→ **What the task requires**
Each entry here is to be restated word for word.

→ **Records provided**
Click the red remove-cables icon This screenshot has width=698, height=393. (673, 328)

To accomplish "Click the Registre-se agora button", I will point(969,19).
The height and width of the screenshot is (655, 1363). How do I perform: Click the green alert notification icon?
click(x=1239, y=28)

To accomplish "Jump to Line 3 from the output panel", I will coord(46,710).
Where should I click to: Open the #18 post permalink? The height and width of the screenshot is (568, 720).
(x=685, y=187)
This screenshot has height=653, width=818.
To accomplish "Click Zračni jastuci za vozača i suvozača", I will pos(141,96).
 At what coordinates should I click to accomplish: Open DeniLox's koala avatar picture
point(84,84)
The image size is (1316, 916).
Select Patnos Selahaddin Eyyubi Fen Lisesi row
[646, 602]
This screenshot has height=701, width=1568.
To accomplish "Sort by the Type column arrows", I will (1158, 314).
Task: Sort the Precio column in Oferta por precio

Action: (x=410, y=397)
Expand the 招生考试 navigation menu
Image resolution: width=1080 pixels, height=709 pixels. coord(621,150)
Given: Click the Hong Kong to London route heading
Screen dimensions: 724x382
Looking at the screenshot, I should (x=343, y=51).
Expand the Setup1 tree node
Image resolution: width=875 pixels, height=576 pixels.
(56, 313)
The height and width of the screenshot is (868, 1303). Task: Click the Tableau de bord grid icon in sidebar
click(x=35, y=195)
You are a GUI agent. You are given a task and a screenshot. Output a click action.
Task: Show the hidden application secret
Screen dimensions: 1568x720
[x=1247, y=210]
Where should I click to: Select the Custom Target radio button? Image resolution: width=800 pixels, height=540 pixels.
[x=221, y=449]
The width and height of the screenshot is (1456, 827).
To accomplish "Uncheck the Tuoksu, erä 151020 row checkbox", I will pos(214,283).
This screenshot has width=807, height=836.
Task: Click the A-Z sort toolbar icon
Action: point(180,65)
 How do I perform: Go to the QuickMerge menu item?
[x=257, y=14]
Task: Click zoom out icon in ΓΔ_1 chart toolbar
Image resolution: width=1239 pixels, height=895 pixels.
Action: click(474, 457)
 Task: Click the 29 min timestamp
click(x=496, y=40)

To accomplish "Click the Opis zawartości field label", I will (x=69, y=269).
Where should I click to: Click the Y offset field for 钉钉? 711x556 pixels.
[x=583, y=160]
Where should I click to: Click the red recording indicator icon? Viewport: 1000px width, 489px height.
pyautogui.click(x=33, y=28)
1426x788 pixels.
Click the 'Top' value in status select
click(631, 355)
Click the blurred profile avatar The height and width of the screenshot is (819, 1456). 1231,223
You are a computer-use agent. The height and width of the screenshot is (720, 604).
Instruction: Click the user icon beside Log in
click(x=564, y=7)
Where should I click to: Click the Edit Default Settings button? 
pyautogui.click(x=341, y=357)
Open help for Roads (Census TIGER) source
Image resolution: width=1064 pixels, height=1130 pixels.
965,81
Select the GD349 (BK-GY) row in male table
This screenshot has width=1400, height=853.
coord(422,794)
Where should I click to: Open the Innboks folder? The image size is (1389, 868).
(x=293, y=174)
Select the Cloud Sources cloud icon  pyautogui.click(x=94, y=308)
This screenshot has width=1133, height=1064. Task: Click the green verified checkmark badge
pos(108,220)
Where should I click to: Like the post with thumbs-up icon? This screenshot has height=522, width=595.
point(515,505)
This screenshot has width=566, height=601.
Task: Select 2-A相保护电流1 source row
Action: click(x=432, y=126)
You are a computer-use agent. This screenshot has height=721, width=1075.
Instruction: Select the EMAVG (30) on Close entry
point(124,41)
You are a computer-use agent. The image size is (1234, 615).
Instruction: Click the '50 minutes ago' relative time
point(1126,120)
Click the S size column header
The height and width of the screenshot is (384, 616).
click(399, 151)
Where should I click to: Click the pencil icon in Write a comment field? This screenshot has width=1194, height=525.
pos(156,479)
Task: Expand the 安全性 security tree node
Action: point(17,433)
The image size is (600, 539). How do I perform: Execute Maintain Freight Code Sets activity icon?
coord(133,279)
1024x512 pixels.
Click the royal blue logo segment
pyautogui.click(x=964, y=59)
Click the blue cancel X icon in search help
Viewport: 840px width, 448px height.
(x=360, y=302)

→ **Result**
Click the red remove-cables icon This screenshot has width=698, height=393. (673, 328)

To accomplish "Click the Registre-se agora button", I will point(969,19).
The height and width of the screenshot is (655, 1363). How do I perform: Click the green alert notification icon?
click(x=1239, y=28)

To accomplish "Jump to Line 3 from the output panel", I will coord(46,710).
Where should I click to: Open the #18 post permalink? The height and width of the screenshot is (568, 720).
(x=685, y=187)
This screenshot has height=653, width=818.
To accomplish "Click Zračni jastuci za vozača i suvozača", I will pos(141,96).
 At what coordinates should I click to accomplish: Open DeniLox's koala avatar picture
point(84,84)
The image size is (1316, 916).
Select Patnos Selahaddin Eyyubi Fen Lisesi row
[646, 602]
This screenshot has height=701, width=1568.
To accomplish "Sort by the Type column arrows", I will (1158, 314).
Task: Sort the Precio column in Oferta por precio

Action: (x=410, y=397)
Expand the 招生考试 navigation menu
Image resolution: width=1080 pixels, height=709 pixels. coord(621,150)
Given: Click the Hong Kong to London route heading
Screen dimensions: 724x382
Looking at the screenshot, I should (x=343, y=51).
Expand the Setup1 tree node
Image resolution: width=875 pixels, height=576 pixels.
(56, 313)
The height and width of the screenshot is (868, 1303). Task: Click the Tableau de bord grid icon in sidebar
click(x=35, y=195)
You are a GUI agent. You are given a task and a screenshot. Output a click action.
Task: Show the hidden application secret
Screen dimensions: 1568x720
[x=1247, y=210]
Where should I click to: Select the Custom Target radio button? Image resolution: width=800 pixels, height=540 pixels.
[x=221, y=449]
The width and height of the screenshot is (1456, 827).
To accomplish "Uncheck the Tuoksu, erä 151020 row checkbox", I will pos(214,283).
This screenshot has width=807, height=836.
Task: Click the A-Z sort toolbar icon
Action: point(180,65)
 How do I perform: Go to the QuickMerge menu item?
[x=257, y=14]
Task: Click zoom out icon in ΓΔ_1 chart toolbar
Image resolution: width=1239 pixels, height=895 pixels.
Action: click(474, 457)
 Task: Click the 29 min timestamp
click(x=496, y=40)

To accomplish "Click the Opis zawartości field label", I will (x=69, y=269).
Where should I click to: Click the Y offset field for 钉钉? 711x556 pixels.
[x=583, y=160]
Where should I click to: Click the red recording indicator icon? Viewport: 1000px width, 489px height.
pyautogui.click(x=33, y=28)
1426x788 pixels.
Click the 'Top' value in status select
click(631, 355)
Click the blurred profile avatar The height and width of the screenshot is (819, 1456). 1231,223
You are a computer-use agent. The height and width of the screenshot is (720, 604).
Instruction: Click the user icon beside Log in
click(x=564, y=7)
Where should I click to: Click the Edit Default Settings button? 
pyautogui.click(x=341, y=357)
Open help for Roads (Census TIGER) source
Image resolution: width=1064 pixels, height=1130 pixels.
965,81
Select the GD349 (BK-GY) row in male table
This screenshot has width=1400, height=853.
coord(422,794)
Where should I click to: Open the Innboks folder? The image size is (1389, 868).
(x=293, y=174)
Select the Cloud Sources cloud icon  pyautogui.click(x=94, y=308)
This screenshot has width=1133, height=1064. Task: Click the green verified checkmark badge
pos(108,220)
Where should I click to: Like the post with thumbs-up icon? This screenshot has height=522, width=595.
point(515,505)
This screenshot has width=566, height=601.
Task: Select 2-A相保护电流1 source row
Action: click(x=432, y=126)
You are a computer-use agent. This screenshot has height=721, width=1075.
Instruction: Select the EMAVG (30) on Close entry
point(124,41)
You are a computer-use agent. The image size is (1234, 615).
Instruction: Click the '50 minutes ago' relative time
point(1126,120)
Click the S size column header
The height and width of the screenshot is (384, 616).
click(399, 151)
Where should I click to: Click the pencil icon in Write a comment field? This screenshot has width=1194, height=525.
pos(156,479)
Task: Expand the 安全性 security tree node
Action: point(17,433)
The image size is (600, 539). How do I perform: Execute Maintain Freight Code Sets activity icon?
coord(133,279)
1024x512 pixels.
Click the royal blue logo segment
pyautogui.click(x=964, y=59)
Click the blue cancel X icon in search help
Viewport: 840px width, 448px height.
(x=360, y=302)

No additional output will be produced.